*Text excerpt*
Kidney diseases are complicated. These disorders are quite serious because they affect other organs and systems, and therefore can affect quality of life. So, let's have a brief look at what kidney diseases can look like and how to detect them.

Chronic Kidney Disease

Chronic kidney disease (CKD) is one of the most widespread disorders. In CKD, some damage occurs to your kidneys so they do not filter blood, at least in the way they are expected to. As a result, there is a risk of developing hypertension and other cardiovascular diseases. CKD can be genetic and your children can have the same disorder at the same age as you. People with chronic kidney disease are at risk of having congestive heart failure (CHF) because of the inadequate balance of liquids and high concentration of sodium (salt) in the bloodstream.

End-Stage Renal Disease (ESRD)

Kidney failure starts as a gradual decline in function also known as chronic kidney disease (CKD). The main symptoms of kidney failure are fatigue, itching, pain in the muscles, sleep difficulties, back pain, nausea, fever, shakiness and sometimes easy bleeding or bruising. When kidneys completely fail (ESRD or End Stage Renal Disease) dialysis is usually required to stay alive. Dialysis includes removal of salt, extra water, and any other waste products from the body, therefore normalizing electrolytes in your body, and helping to balance blood pressure. Kidney transplantation is a more permanent option, yet the average wait time for a kidney transplant if no donor is immediately available can range from 3-10 years.

Kidney Stones

Kidney stones are small hard elements of minerals and calcium that are formed inside of the kidneys. A high concentration of calcium in the urine and other elements makes stones stick together and form larger pieces which can be painful to pass through the ureters. They are quite dangerous to the entire urinary tract, as they prevent urine from passing freely and injure the soft tissues inside. That is why releasing kidney stones is so painful. Common signs of kidney stones are severe back pain, pain during urination, nausea, blood in the urine or inability to urinate. Kidney stones can cause unexpected consequences, so it is better to call or visit a doctor as soon as possible.

*Problems and tasks*
A – Could you reproduce the kidney diseases text word for word, everything from "Kidney diseases are" down to "to detect them."?
B – What would come next in the kidney diseases text? Write the following part, picking up after its final sentence.
You can set the entries aside.

*Extracted records*
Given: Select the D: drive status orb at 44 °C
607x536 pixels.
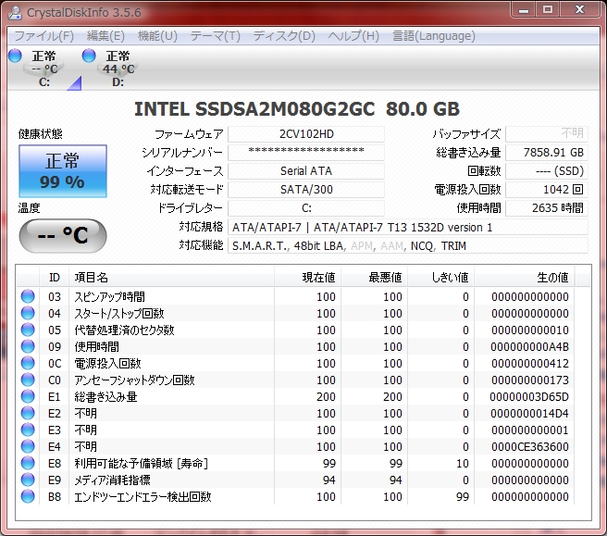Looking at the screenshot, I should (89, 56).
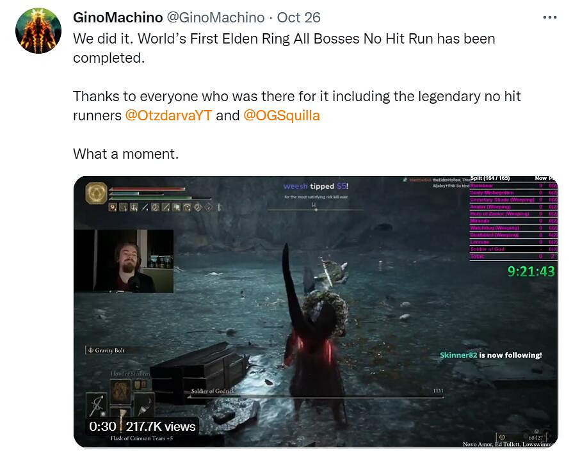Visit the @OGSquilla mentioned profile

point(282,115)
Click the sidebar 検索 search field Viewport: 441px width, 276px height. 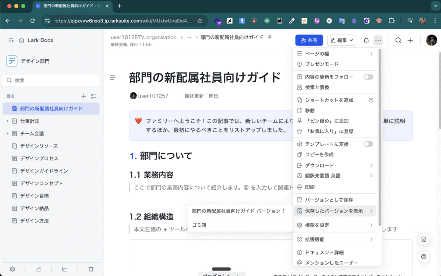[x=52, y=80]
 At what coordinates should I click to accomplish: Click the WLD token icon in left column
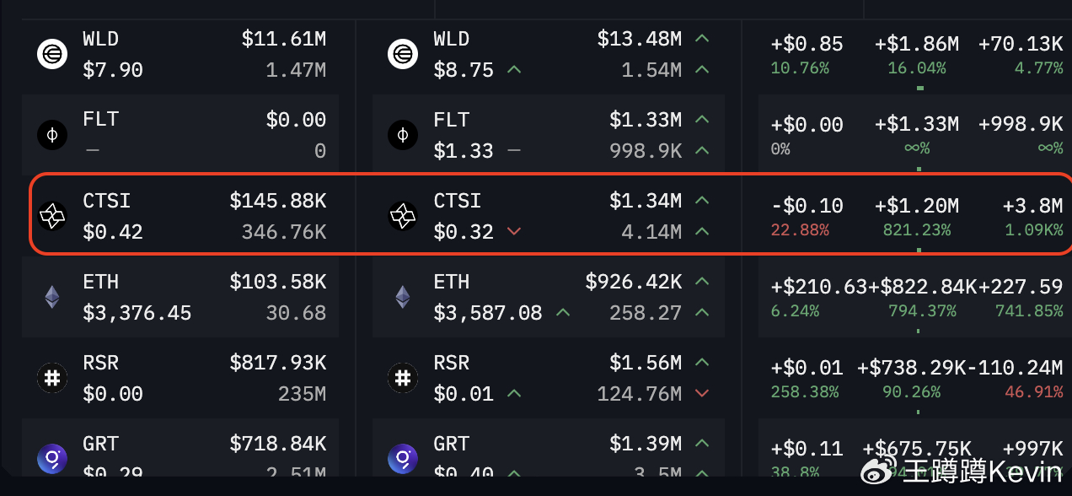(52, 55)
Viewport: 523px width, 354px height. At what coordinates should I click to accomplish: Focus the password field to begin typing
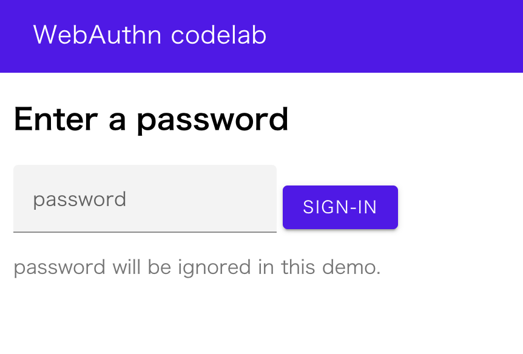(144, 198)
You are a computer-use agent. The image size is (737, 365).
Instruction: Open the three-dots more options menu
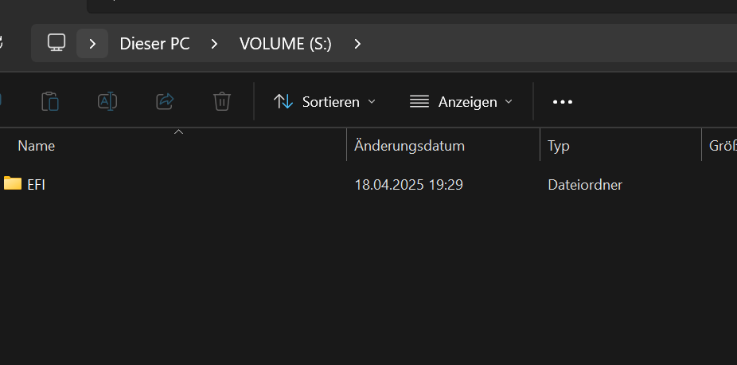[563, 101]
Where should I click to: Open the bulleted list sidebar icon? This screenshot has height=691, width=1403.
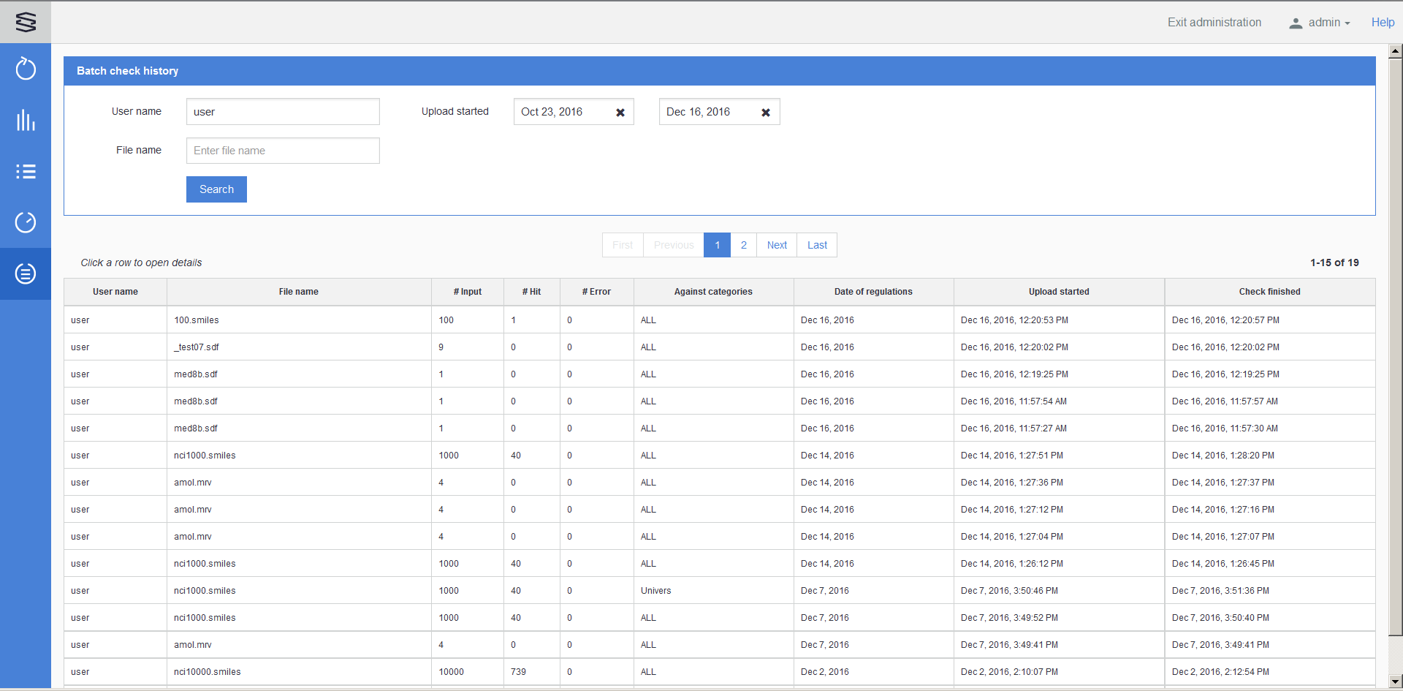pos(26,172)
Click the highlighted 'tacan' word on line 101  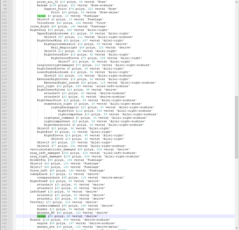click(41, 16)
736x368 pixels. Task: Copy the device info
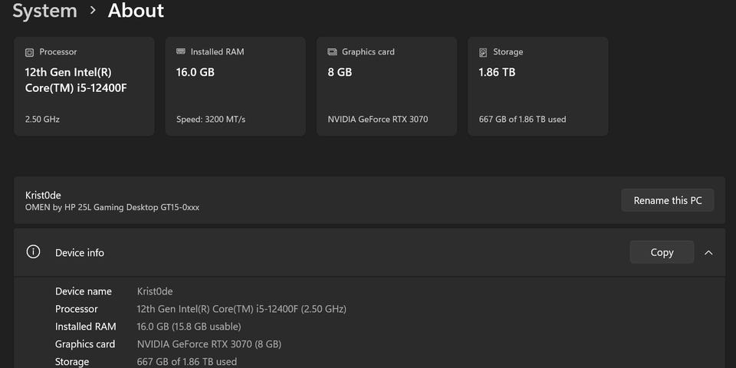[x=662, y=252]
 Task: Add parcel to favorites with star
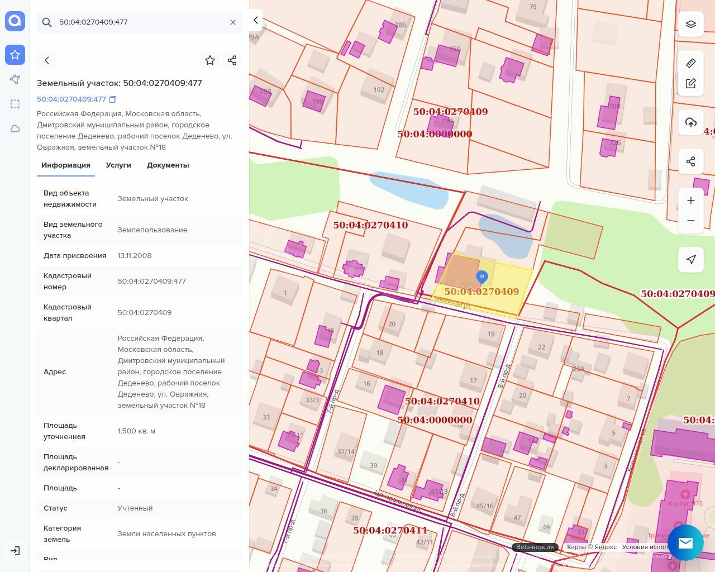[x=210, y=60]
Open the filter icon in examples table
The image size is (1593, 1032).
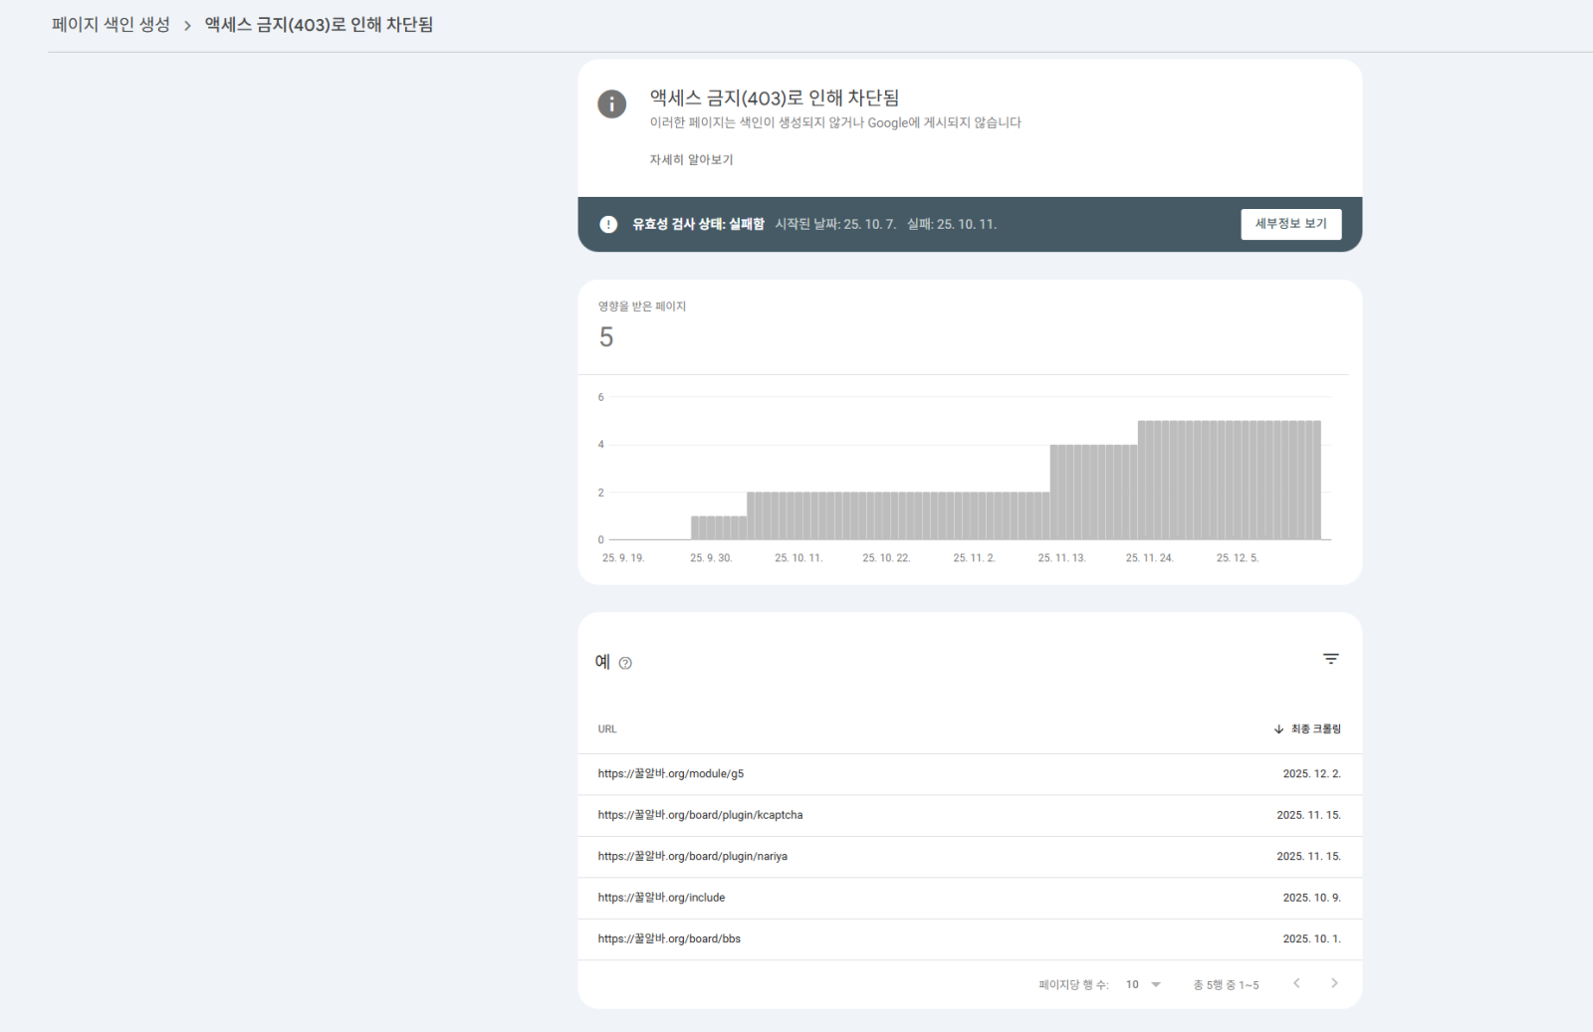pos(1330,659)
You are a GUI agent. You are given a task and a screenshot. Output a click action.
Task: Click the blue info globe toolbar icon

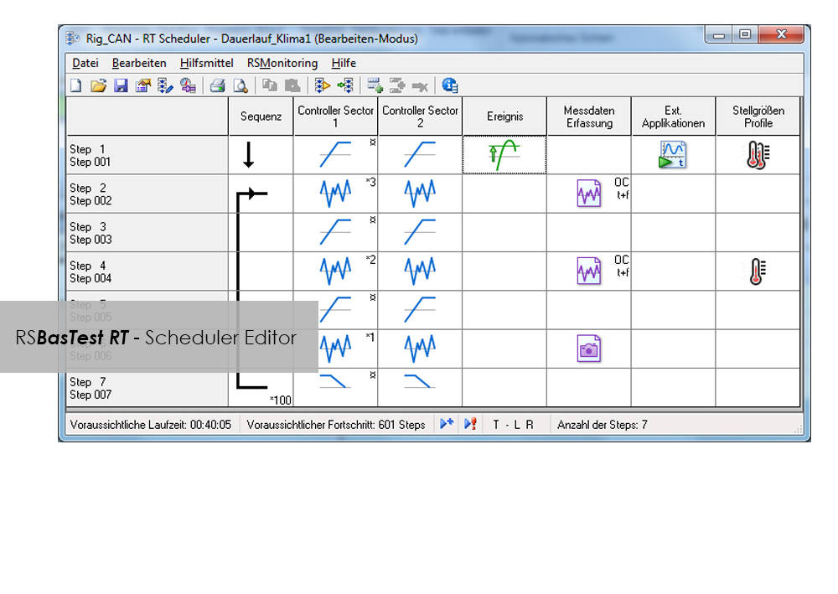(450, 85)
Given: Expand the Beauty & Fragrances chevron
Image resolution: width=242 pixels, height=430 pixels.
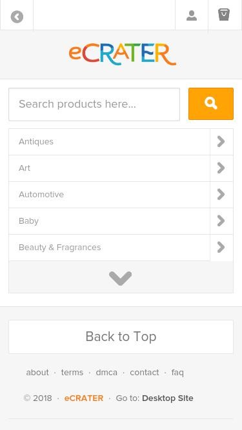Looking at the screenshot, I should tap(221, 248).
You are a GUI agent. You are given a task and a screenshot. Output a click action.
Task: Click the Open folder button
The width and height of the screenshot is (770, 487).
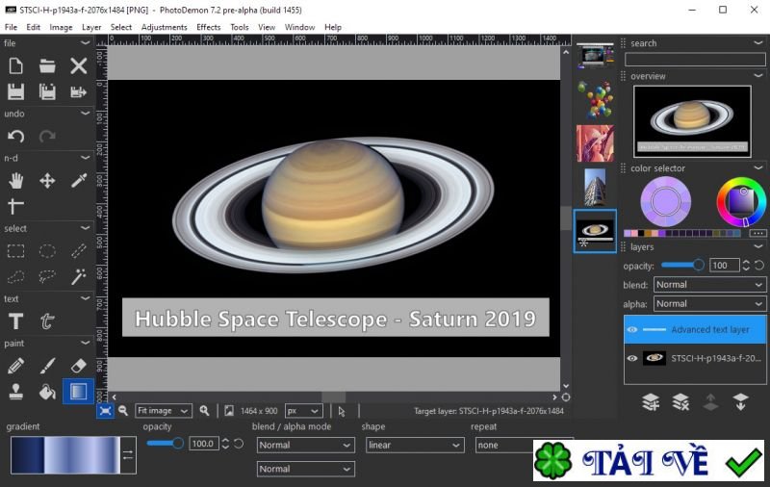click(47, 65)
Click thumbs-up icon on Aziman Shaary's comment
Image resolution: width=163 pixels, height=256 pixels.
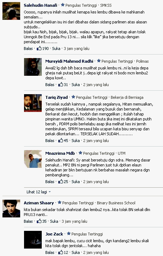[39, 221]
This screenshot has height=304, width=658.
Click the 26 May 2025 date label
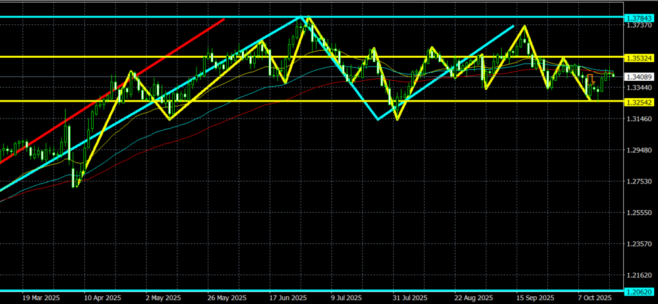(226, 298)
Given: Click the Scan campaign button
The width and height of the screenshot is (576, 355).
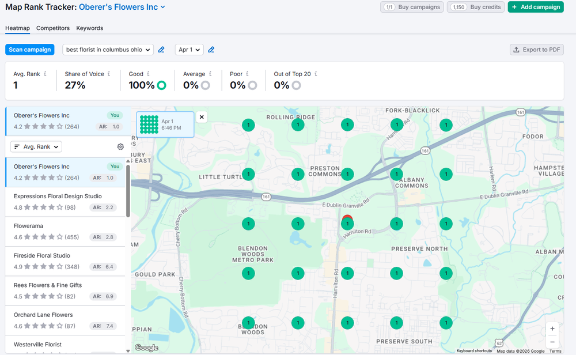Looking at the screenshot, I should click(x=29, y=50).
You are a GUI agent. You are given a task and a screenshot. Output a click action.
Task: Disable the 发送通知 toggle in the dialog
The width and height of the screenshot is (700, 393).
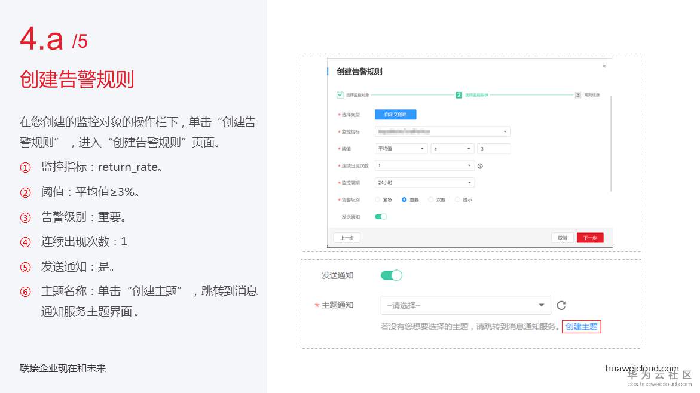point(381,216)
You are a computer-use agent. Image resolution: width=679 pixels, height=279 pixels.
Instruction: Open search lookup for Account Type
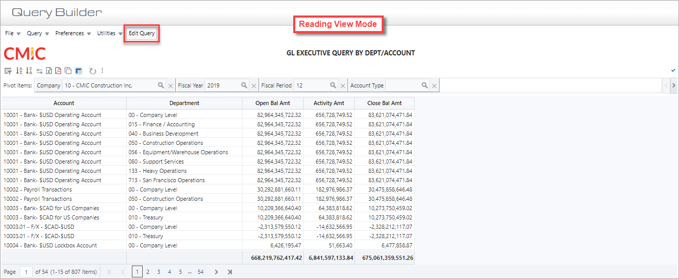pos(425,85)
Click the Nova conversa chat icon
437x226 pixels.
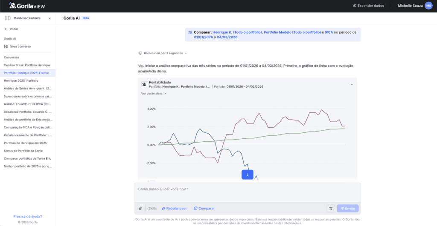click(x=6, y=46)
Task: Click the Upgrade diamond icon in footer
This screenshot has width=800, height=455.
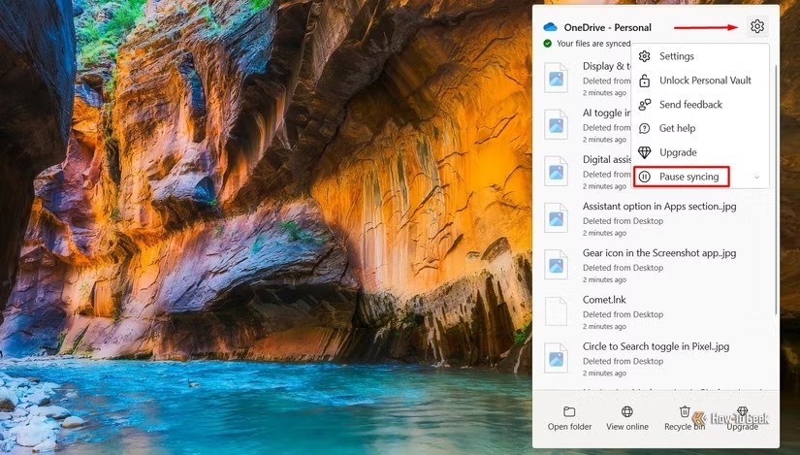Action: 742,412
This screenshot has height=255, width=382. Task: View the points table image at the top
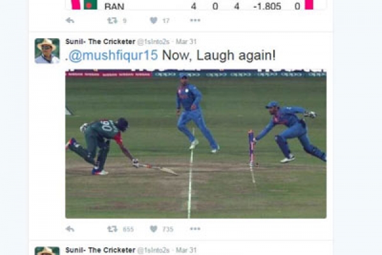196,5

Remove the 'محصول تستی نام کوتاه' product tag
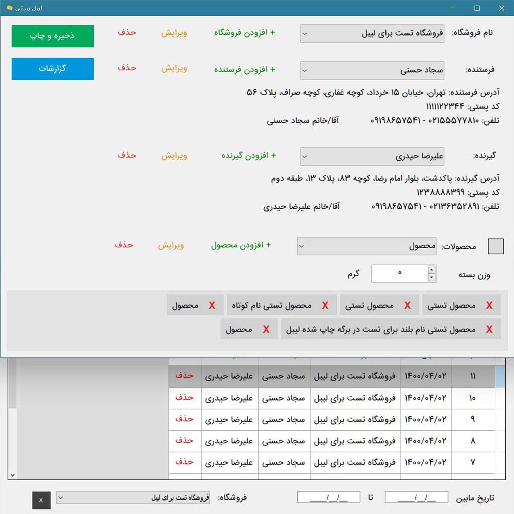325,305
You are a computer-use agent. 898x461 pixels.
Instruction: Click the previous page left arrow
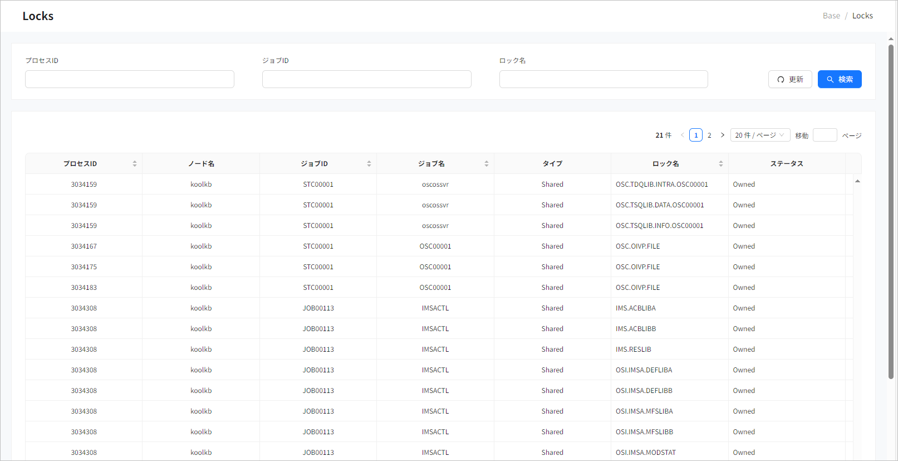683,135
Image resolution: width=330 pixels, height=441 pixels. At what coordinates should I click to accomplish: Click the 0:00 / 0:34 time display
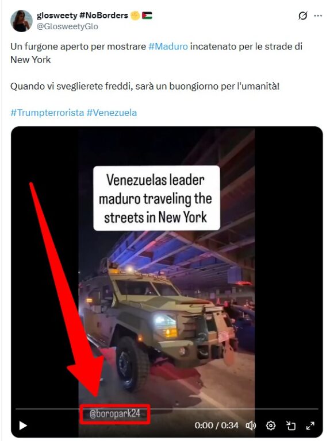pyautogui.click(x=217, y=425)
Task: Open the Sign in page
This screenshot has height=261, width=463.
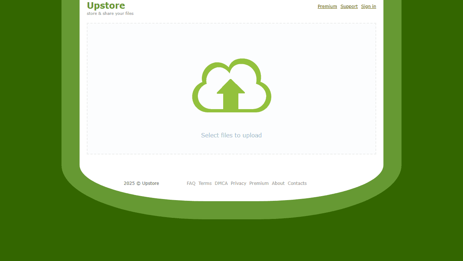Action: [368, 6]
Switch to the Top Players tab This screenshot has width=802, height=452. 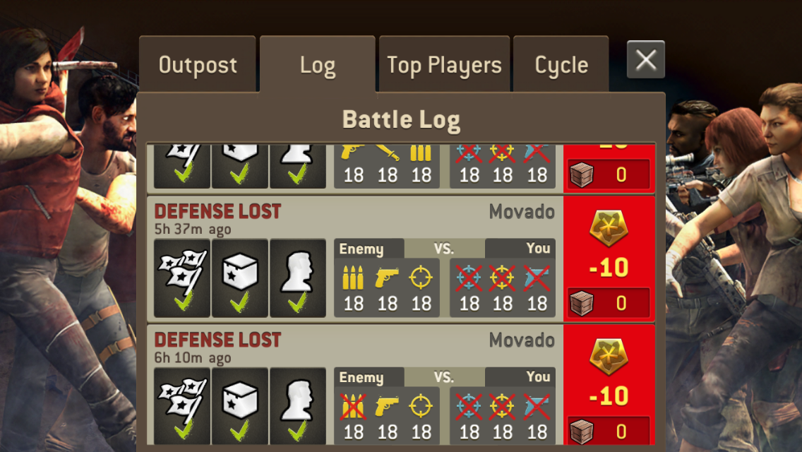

*Answers to each task*
A –
Kidney diseases are complicated. These disorders are quite serious because they affect other organs and systems, and therefore can affect quality of life. So, let's have a brief look at what kidney diseases can look like and how to detect them.

B –
Diet Is Above All

If you want to improve your quality of life, it is highly recommended that you adhere to a disease specific diet which will help you prolong the life of your kidneys and avoid progression to more advanced kidney disease. A healthy kidney diet includes three major aspects that are of paramount importance:

Sodium. Sodium is not just salt; it is one of the body's main electrolytes, so the excessive presence of this makes your kidneys and consequently cardio-vascular system work much harder. Tracking sodium levels is very important in this case, so try to avoid salty food.

Potassium. This is another very important electrolyte; diseased kidneys are unable to remove potassium from the body effectively leading to high blood levels that can be life threatening. Examples of foods high in potassium: avocados, beans, fish, citrus juices, bananas, potatoes, and spinach.

Phosphorus. This electrolyte is removed mainly by your kidneys. If not removed effectively, elevated levels will lead to serious problems such as cardiovascular disease. Example of foods high in phosphorus: beef, hard cheeses, junk food, soda, milk and dairy products, certain beans, and canned fish.

Good nutrition plays a vital role in the maintenance of adequate levels of sodium, potassium, and phosphorus to assist the optimal functioning of your kidneys especially when you have CKD depending on the stage of the disease. However, you have to specify your diet with your doctor in this regard, as different people may have different dietary restrictions. Remember to visit your doctor to further discuss specific dietary recommendations to ensure your kidneys (and you) remain happy and healthy.